Thursday, July 3, 2014

I Aim to Misbehave: The Myth of the Unbiased Media


I kind of went off on an old friend today. A Ph.D. who apparently took the left path at some point, he posted the poem about "you tired, your poor and your huddled masses" and basically indicated that the concern of the right over the whole immigration issue wasn't "American". In a follow up comment he expressed a desire for a return to the days when reporters were taught, "...that a good reporter never showed his/her personal bias."  Sadly, he said, those days are gone.

Sadly, my friend, those days were never here. Every reporter, even good old Walter Cronkite came to the task with his own personal druthers. Cronkite was an old leftie and everybody knew it. I used to watch him. I liked him, but I was never in doubt about his slant on the story. My friend pointed out that 28% of Fox News viewers also watched MSNBC as though that somehow diluted Fox's influence.

The reason people watch both Fox and MSNBC is because they are pretty much the only two news outlets that are clear as to what their reporters biases are. Fox is at least honest about it. With MSNBC, it's just so blatant you can't miss it, whatever they claim about being unbiased. What I like about Fox is that when a reporter is a conservative, you know it. When he's a liberal you know it. And Fox has both varieties of reporter. More importantly and the reason for their dominance of the news market is that Fox gives conservative viewers the chance to hear a reporter ask the questions that they would like to ask for themselves.

I, for one, do NOT long for the good old days when we got fed whatever the top 1 or 2 newspapers, television or radio stations thought we ought to hear. There was no conservative media, then, except possibly for William F. Buckley whom the stations kept around and trotted out once in a while when they wanted us to know they were being fair or when some politicians on the left weren't living up to their potential and they wanted Buckley to spank 'em. They crucified Barry Goldwater in the media and they had no shame about doing it. The only way Reagan got himself elected was because he was able to bypass the news media and appeal directly to heartland America.

I actually studied journalism back in them good old days and what the books were teaching was how to diddle stories to reflect a Marxist agenda. It was that open. Marxism was what the cool guys believed. The assumption was that if you were a journalist, you were a liberal. I withdrew from graduate school psychology because my professors demanded that I not only not believe in God and stop being a Christian, but also that I give up on all this silly monogamy stuff. The three top department heads had all wound up divorced during grad school and thought that if you didn't get a divorce while in grad school, that you weren't working hard enough. Not wishing to abandon my marriage in order to collect my degree, I left higher academia.
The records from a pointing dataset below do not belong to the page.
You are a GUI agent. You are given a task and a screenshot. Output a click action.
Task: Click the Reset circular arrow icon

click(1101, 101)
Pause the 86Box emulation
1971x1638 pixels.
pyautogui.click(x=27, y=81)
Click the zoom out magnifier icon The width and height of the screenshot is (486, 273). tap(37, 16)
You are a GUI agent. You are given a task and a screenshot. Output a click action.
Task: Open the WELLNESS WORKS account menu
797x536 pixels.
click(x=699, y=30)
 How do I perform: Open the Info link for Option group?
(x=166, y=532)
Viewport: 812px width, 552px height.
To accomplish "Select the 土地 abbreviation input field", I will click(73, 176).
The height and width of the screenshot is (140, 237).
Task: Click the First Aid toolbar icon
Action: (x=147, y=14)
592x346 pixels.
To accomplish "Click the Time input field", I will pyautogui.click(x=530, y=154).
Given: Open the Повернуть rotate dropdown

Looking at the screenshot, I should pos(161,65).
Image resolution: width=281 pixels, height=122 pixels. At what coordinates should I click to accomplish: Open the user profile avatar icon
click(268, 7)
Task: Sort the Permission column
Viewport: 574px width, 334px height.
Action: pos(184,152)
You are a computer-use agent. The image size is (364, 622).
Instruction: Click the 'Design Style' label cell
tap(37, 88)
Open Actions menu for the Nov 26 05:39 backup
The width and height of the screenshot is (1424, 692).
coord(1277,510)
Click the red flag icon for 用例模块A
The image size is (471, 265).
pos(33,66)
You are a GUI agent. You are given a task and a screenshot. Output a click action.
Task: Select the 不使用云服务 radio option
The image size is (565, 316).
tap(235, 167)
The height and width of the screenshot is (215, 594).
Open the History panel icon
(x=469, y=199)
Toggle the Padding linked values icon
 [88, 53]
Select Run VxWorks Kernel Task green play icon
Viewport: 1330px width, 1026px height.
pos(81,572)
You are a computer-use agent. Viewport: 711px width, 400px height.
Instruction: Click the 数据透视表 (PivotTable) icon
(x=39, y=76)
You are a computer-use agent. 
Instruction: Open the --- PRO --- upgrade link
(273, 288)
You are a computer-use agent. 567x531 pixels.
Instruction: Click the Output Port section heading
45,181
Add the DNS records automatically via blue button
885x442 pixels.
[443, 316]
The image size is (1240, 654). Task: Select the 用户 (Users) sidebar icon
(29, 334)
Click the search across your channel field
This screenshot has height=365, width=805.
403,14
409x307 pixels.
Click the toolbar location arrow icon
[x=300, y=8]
I am left with a deep and abiding mistrust of the motives of the left. I have good reason. I have seen them in action and however much most claim to be altruistic and want peace, love, sex, drugs and rock n' roll, underneath it all, the most ardent of leftists have a profound lust to exercise power over those they consider beneath them - the fabled teeming masses. The self-appointed great thinkers of our country think they are superior intellectually and that we cannot manage our lives without them. They think of us in nice statistical groups that, if only they have enough data, they could manipulate us like so many puppets - for our own good, of course.

Since the Garden of Eden it's been all about "being like God" for these people. The only real reason the progressive left has for feeding the starving, clothing the naked or housing the homeless is to relieve their own guilt and to pacify the rabble so they don't rise up and murder the privileged classes in their beds.

Progressivism is nothing less than the ancient idea of the divine right of kings morphed into the divine right of the smug and self-serving pseudo-intellectual wealthy upper classes. America undercut the notion of inherited nobility. The new would-be nobility must undermine America to restore what they see as their right to rule, to look down on a passive motley rabble and order them about as it suits them.

I know that sounds harsh, but every time I bore down into the progressive argument, I find the same creepy smug sense of entitled superiority.
I could get along with these people. My IQ is in the top 2%. All I'd have to do is buy into the idea of the elite class and adopt the same ideas they all share for managing the ignorant proletariat and I'm in.  Trouble is, I've thrown my hat in with the proletariat. I'd rather be free with regular decent people than one of the cool guys who think they ought to run things because, according to Marx and Darwin, smart people can make us all better and happy.

Once in a while the proletariat does rise up and reassert its right to not be meddled with - like in the 80's. Trouble is, then we all go back to work and the meddlers start it all back up again. They think that somehow if they pass enough law, hand out enough bread and circuses, they can make people..................better. By better, they seem to mean more submissive.

Maslow was wrong about the whole hierarchy of needs thing. Altruism and productivity doesn't inevitably come as a result of being fed, clothed and housed adequately. Sometimes altruistic is just who you choose to be.  People often stand by their principles even while the priests are piling up wood about their feet and waving torches.

The progressive left believes we smart people can somehow make people better. 

As my favorite spaceship captain, Malcolm Reynolds once said, "I do not hold to that. So no more runnin'.  I aim to misbehave."